> [WORKING DATA]:
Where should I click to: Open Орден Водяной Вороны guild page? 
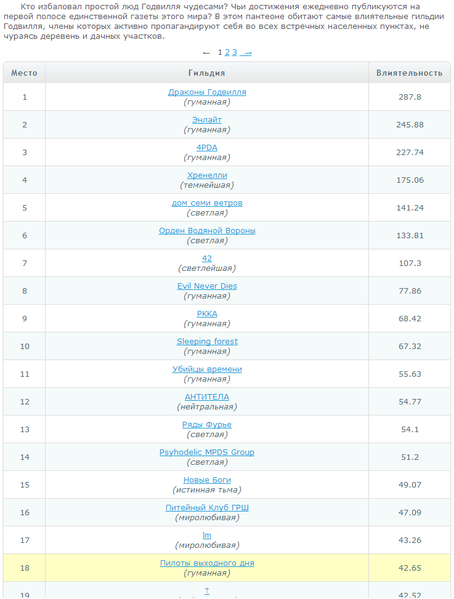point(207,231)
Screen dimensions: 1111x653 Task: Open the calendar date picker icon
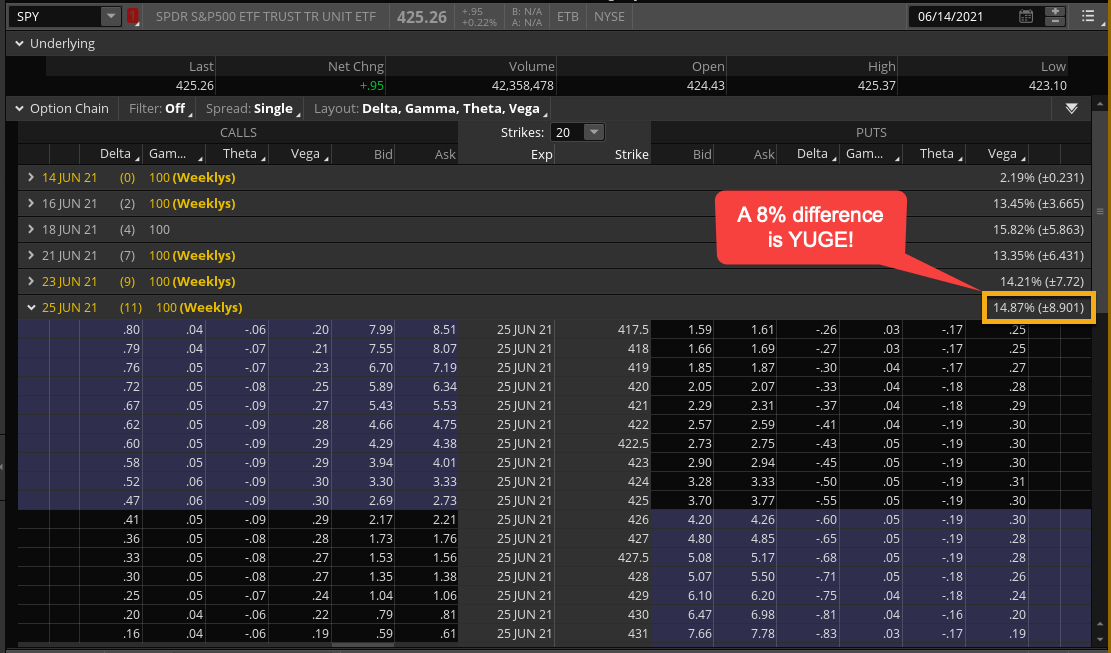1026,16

...

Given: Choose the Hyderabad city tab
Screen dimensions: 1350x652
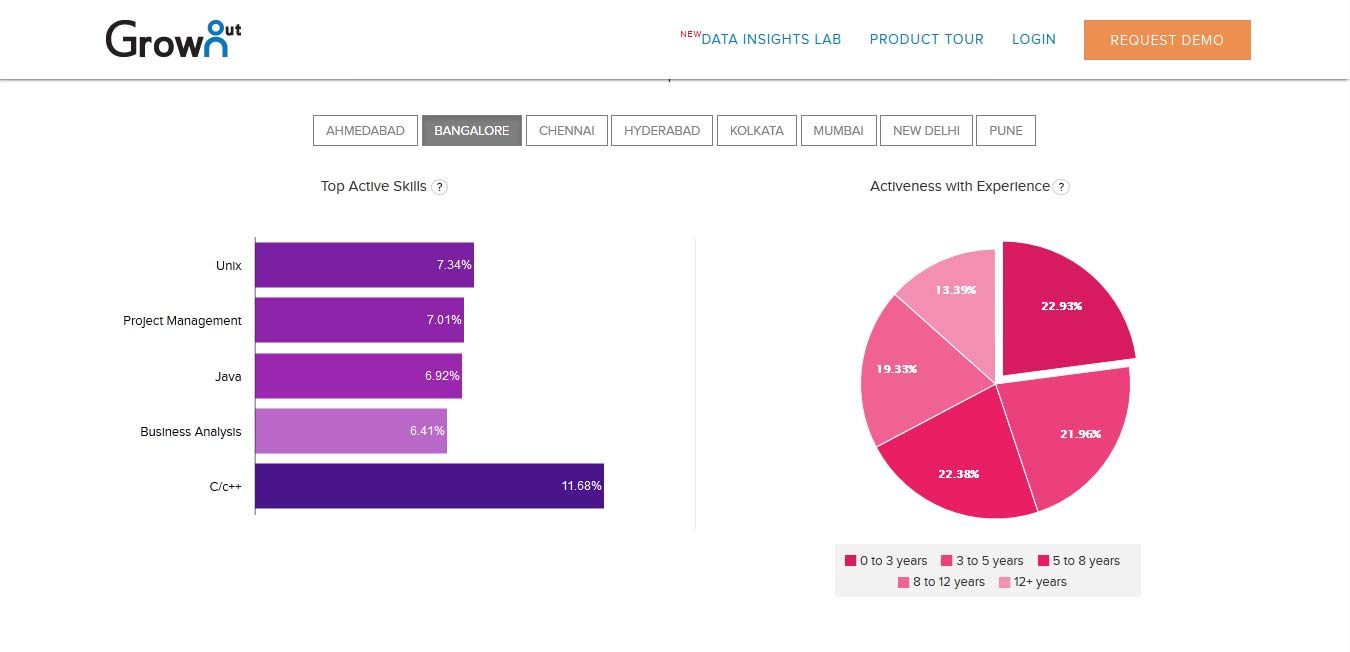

--

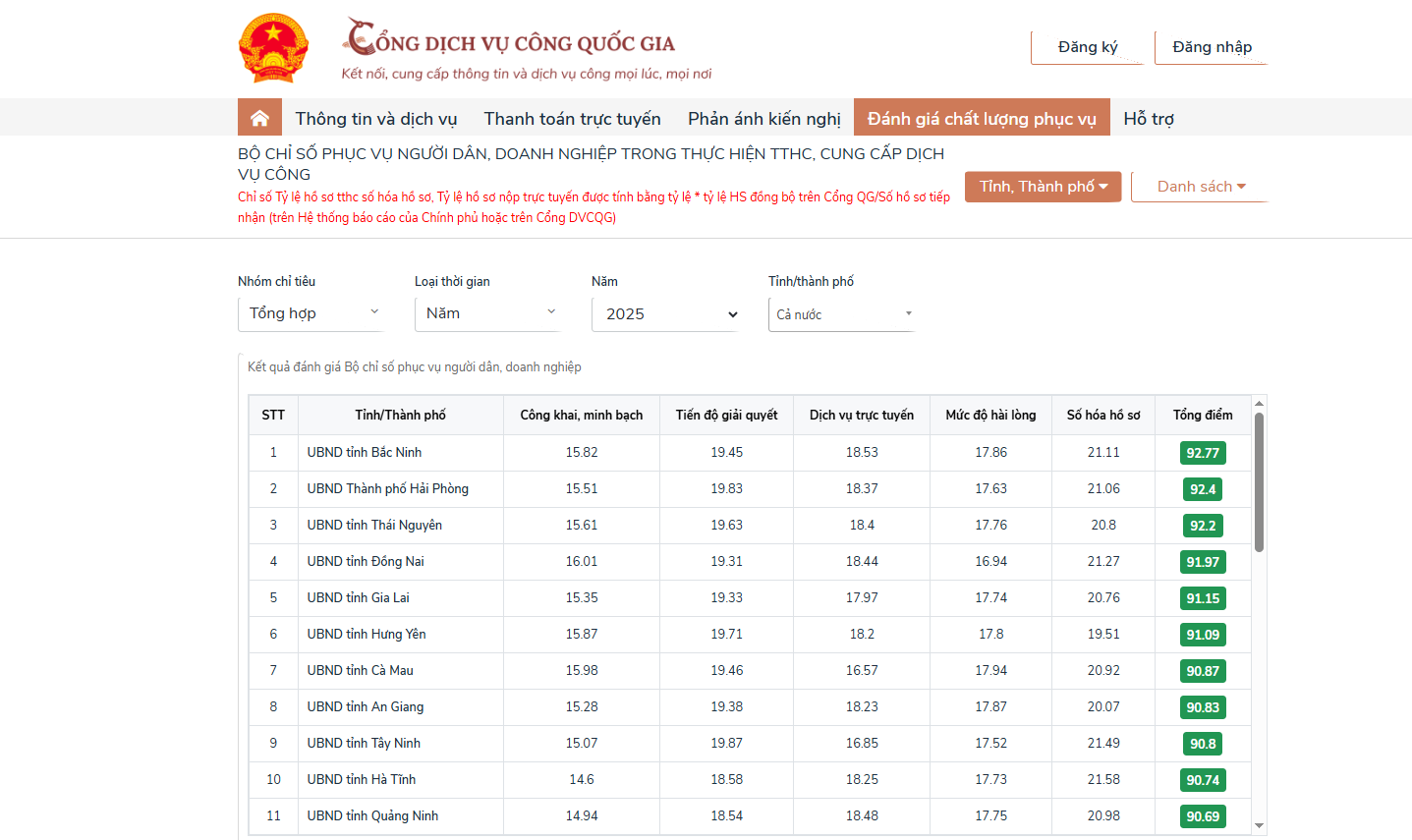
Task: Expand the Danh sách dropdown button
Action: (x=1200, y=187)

> [TASK GOAL]: Reproduce, word for word and in full, only the lines above that start at the line with "Given: Choose the Hyderabad city tab" and run through the line with "Screen dimensions: 1350x652", both ends included.

> [WRITTEN SOLUTION]:
Given: Choose the Hyderabad city tab
Screen dimensions: 1350x652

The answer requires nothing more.